Restate word for word the lines of the material below, from the line with "You are a GUI" to the line with "Task: Click the Cancel button in Send File", both lines included, and no others.
-------- Data excerpts
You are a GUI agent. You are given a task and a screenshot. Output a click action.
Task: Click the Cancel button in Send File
----------------
-------- Data excerpts
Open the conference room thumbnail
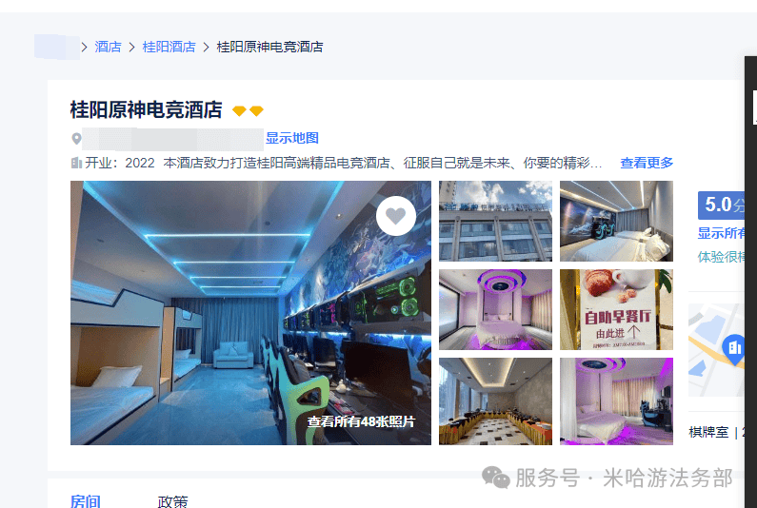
----------------
-------- Data excerpts
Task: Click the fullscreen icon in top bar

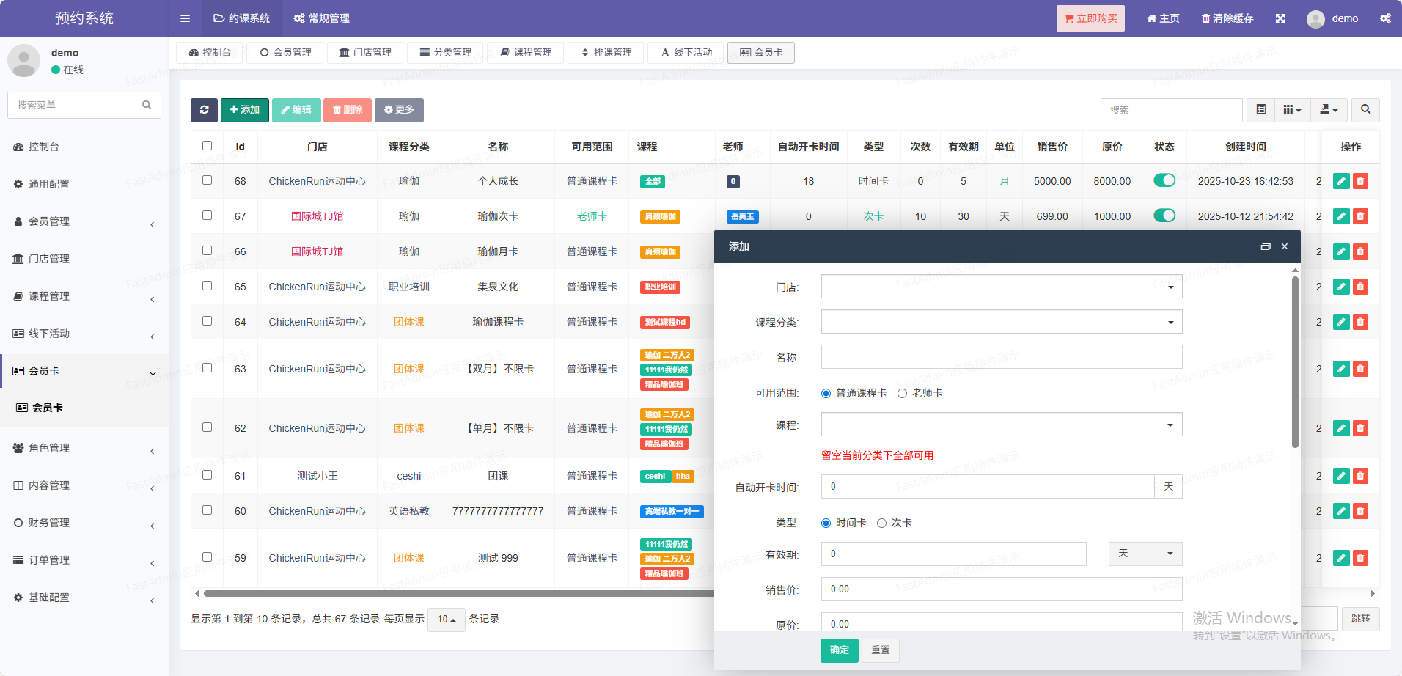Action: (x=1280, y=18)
----------------
== Exercise answer ==
You are a GUI agent. You are given a task and a screenshot. Output a click action.
Task: Click the Cancel button in Send File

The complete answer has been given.